Vu la procédure suivante :

Par une requête, enregistrée le 28 février 2022, M. A C demande au tribunal d'annuler l'arrêté du 9 décembre 2021 par lequel la préfète de la Loire a refusé de l'admettre au séjour, a assorti ce refus de l'obligation de quitter le territoire français dans un délai de trente jours et a fixé le pays de renvoi.

Par une ordonnance du 11 avril 2022, la clôture de l'instruction a été fixée au 1er juin 2022.

Par un courrier en date du 7 juin 2022, les parties ont été informées, en application des dispositions de l'article R. 611-7 du code de justice administrative, de ce que le jugement était susceptible d'être fondé sur un moyen relevé d'office tiré du défaut de motivation de la requête qui est irrecevable faute de contenir l'exposé de faits et moyens comme le prévoit l'article R. 411-1 du code de justice administrative.

Par une décision du 15 avril 2022, la demande d'aide juridictionnelle présentée par M. C a été rejetée.

Vu les autres pièces du dossier.

Vu :

- le code de l'entrée et du séjour des étrangers et du droit d'asile ;

- la loi n° 91-647 du 10 juillet 1991 ;

- le code de justice administrative.

La présidente de la formation de jugement a dispensé le rapporteur public, sur sa proposition, de prononcer des conclusions à l'audience.

Les parties ont été régulièrement averties du jour de l'audience.

A été entendu au cours de l'audience publique le rapport de M. B.

Considérant ce qui suit :

1. M. C, ressortissant géorgien né le 23 juillet 1969, est entré régulièrement en France en avril 2008 muni d'un visa de court séjour délivré par les autorités danoises à Kiev, valide du 24 mars au 25 avril 2008. L'intéressé a fait l'objet de décisions portant refus de séjour et obligation de quitter le territoire français par un arrêté du 14 janvier 2015, confirmé par un jugement du tribunal du 3 décembre 2015. Le 22 juillet 2016, M. C a sollicité son admission exceptionnelle au séjour. Par un arrêté en date du 9 décembre 2021, la préfète de la Loire a refusé de l'admettre au séjour, a assorti ce refus de l'obligation de quitter le territoire français dans un délai de trente jours et a fixé le pays de renvoi. M. C demande au tribunal de prononcer l'annulation de cet arrêté.

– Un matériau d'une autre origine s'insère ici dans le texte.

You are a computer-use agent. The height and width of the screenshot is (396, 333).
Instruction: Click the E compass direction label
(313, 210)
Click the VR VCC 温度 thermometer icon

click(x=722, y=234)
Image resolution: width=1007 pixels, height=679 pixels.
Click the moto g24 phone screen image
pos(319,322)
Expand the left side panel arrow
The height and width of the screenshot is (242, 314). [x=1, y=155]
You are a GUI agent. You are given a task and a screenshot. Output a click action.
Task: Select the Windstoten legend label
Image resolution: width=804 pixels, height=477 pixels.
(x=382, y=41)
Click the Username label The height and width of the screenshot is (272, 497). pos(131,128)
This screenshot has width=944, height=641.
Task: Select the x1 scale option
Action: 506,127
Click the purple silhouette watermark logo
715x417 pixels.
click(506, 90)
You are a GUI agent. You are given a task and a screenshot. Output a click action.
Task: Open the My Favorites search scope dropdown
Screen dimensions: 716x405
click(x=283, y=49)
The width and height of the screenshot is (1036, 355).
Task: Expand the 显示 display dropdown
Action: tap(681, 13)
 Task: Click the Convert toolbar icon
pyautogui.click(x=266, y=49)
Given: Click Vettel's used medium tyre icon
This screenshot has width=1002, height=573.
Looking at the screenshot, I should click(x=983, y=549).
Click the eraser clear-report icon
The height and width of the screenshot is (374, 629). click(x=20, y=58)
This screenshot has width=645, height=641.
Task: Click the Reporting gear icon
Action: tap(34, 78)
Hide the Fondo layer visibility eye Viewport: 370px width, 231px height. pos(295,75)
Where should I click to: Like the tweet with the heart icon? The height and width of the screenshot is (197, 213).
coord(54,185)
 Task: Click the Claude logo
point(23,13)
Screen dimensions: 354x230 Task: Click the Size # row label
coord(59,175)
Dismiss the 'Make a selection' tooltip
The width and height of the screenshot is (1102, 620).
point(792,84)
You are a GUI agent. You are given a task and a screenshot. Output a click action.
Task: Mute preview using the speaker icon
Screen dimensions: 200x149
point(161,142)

2. Aux termes de l'article R. 411-1 du code de justice administrative : " La juridiction est saisie par requête. La requête indique les nom et domicile des parties. Elle contient l'exposé des faits et moyens, ainsi que l'énoncé des conclusions soumises au juge. / L'auteur d'une requête ne contenant l'exposé d'aucun moyen ne peut la régulariser par le dépôt d'un mémoire exposant un ou plusieurs moyens que jusqu'à l'expiration du délai de recours ".

3. Par sa requête à laquelle est joint l'arrêté préfectoral précité, M. C se borne à indiquer qu'il entend contester la décision de la préfecture de la Loire, dont il aurait reçu notification le 27 janvier 2022. En l'absence de tout moyen en fait ou en droit articulé à l'appui de ces conclusions, la requête est irrecevable et ne peut dès lors qu'être rejetée.

D E C I D E :

Article 1er : La requête n° 2201536 de M. C est rejetée.

Article 2 : Le présent jugement sera notifié à M. A C et à la préfète de la Loire.

Délibéré après l'audience du 8 juillet 2022, à laquelle siégeaient :

Mme Baux, présidente,

Mme Collomb, première conseillère,

M. Pineau, premier conseiller.

Rendu public par mise à disposition au greffe le 9 août 2022.

Le rapporteur,

N. B

La présidente,

A. Baux

La greffière,

C. Réveillé

La République mande et ordonne à la préfète de la Loire en ce qui la concerne ou à tous commissaires de justice à ce requis en ce qui concerne les voies de droit commun contre les parties privées, de pourvoir à l'exécution de la présente décision.